Nearly One-Third of Trauma Patients Given More Than 50 Units of Blood Survive

June 07, 2023

Thirty-one percent of trauma patients who received more than 50 units of whole blood or components during the first four hours of treatment survived, compared with 79% of those who received 50 units or less, according to new findings in the Journal of Trauma and Acute Care Surgery.

Investigators at UT Health Houston led the study and were not able to determine a threshold of whole blood or component units at which it may be futile to administer additional units in adult trauma patients. The findings, they suggest, confirm that continuing blood transfusions when treating trauma patients with severe blood loss can save lives.

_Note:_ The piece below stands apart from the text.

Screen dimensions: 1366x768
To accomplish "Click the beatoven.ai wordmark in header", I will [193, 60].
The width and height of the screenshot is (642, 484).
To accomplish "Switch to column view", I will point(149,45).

“When looking at our experience here locally, there really isn’t a blood transfusion number where you should stop,” senior author Bryan Cotton, MD, said in a news release. “There are plenty of lab markers and plenty of physiology, blood pressure, and vital sign monitors where you can say, ‘We’re not getting this patient back. This patient is absolutely not going to survive.’ But by using and looking at just blood transfusion numbers, we did not really find a point where there are no survivors.”

The findings lend clarity to transfusion thresholds at which physicians should stop giving blood products to a trauma patient. With blood products in short supply during the COVID-19 pandemic, the researchers were prompted to examine whether there is a threshold at which it is futile to give trauma patients additional blood or components.

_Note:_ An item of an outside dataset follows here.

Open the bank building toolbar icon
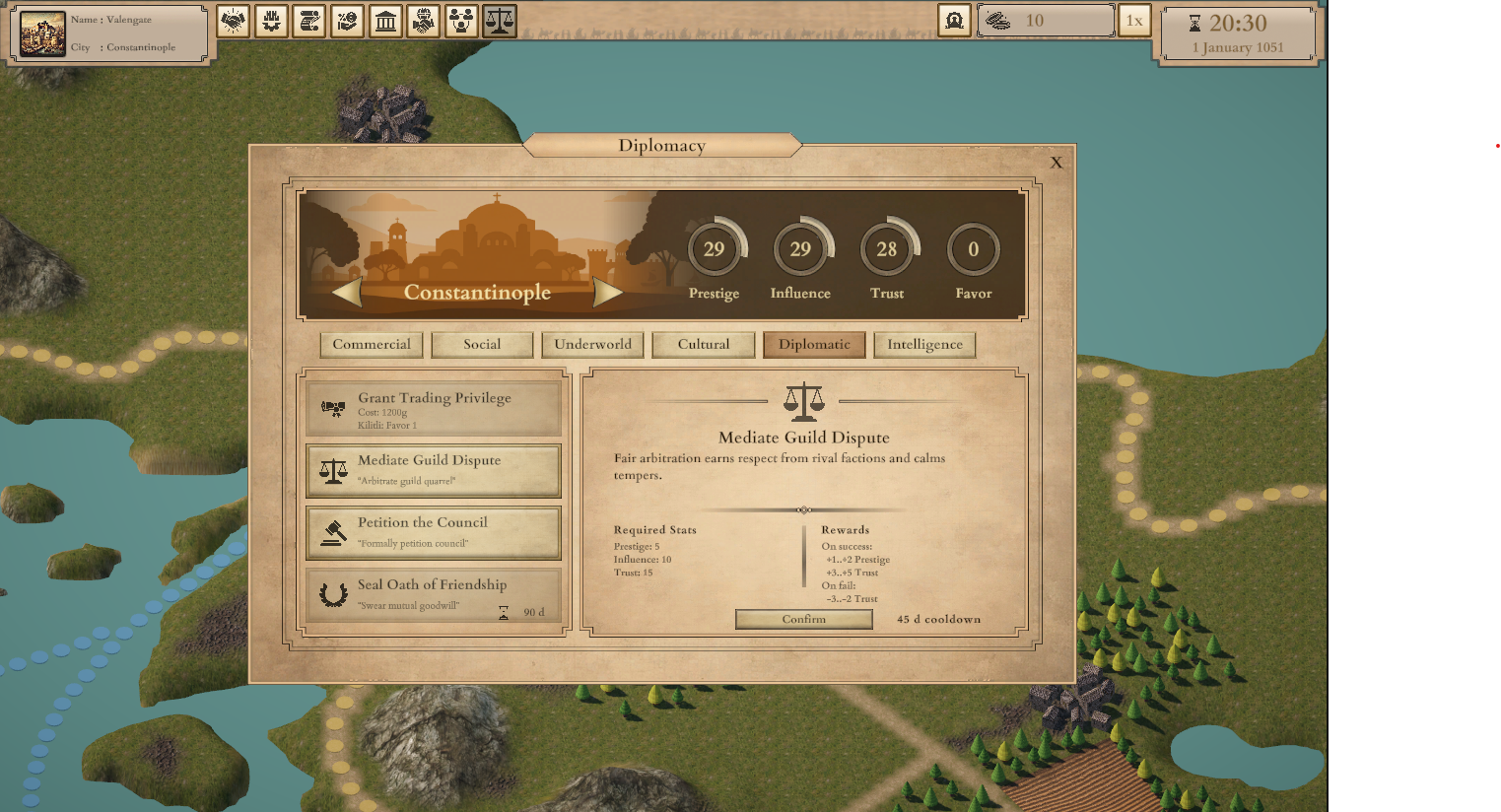This screenshot has width=1501, height=812. [385, 21]
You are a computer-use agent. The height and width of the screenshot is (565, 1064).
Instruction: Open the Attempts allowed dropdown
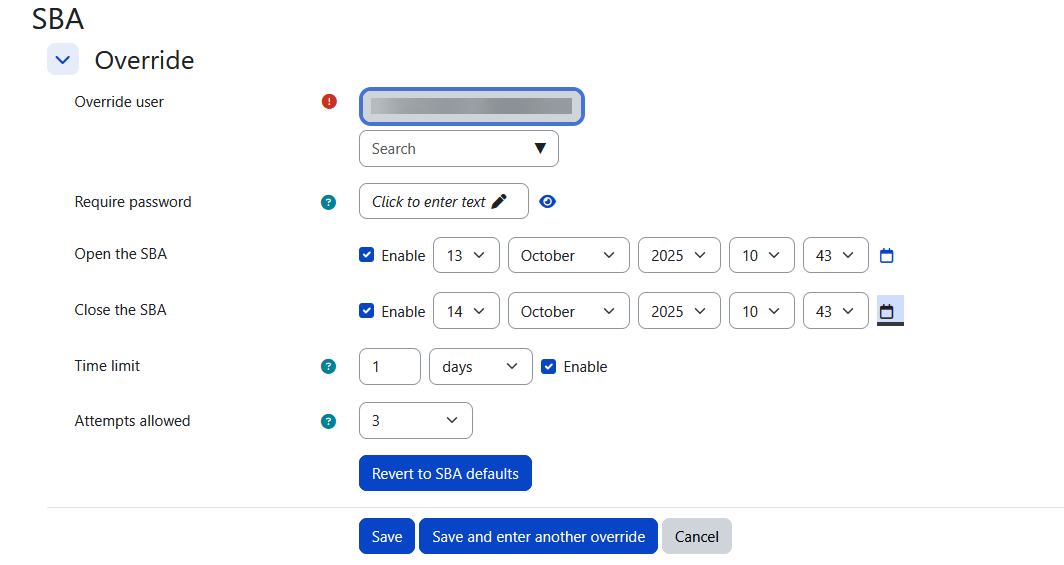pos(415,421)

Cotton said that during the COVID-19 pandemic, centers around the world began running low on blood supplies. Because severely injured patients require a great deal of resources, including blood products, researchers examined whether there is a transfusion threshold where physicians should stop giving a trauma patient blood, as well as the effect of whole blood, instead of blood components, on mortality.

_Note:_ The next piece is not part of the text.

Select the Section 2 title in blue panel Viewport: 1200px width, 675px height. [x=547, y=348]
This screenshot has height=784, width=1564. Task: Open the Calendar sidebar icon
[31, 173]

The study included 2,299 adult trauma patients who received emergency-release blood products prehospital or in the emergency department. Of these, 2,043 patients received 50 units or fewer and 256 patients received more than 50 units. Investigators defined “total blood products” as total RBC, plasma and whole blood prior to arriving at the hospital and in the first 4 hours after arrival. Fifty units in the first 4 hours has previously been defined as a transfusion threshold.

The 1,291 patients who received whole blood had 43% improved odds of survival compared with the 1,008 patients who received only components. In addition, patients receiving whole blood had shorter hospital and intensive care unit stays and were not on ventilation as long compared with those who received components only. However, there were also no differences in survival between these groups.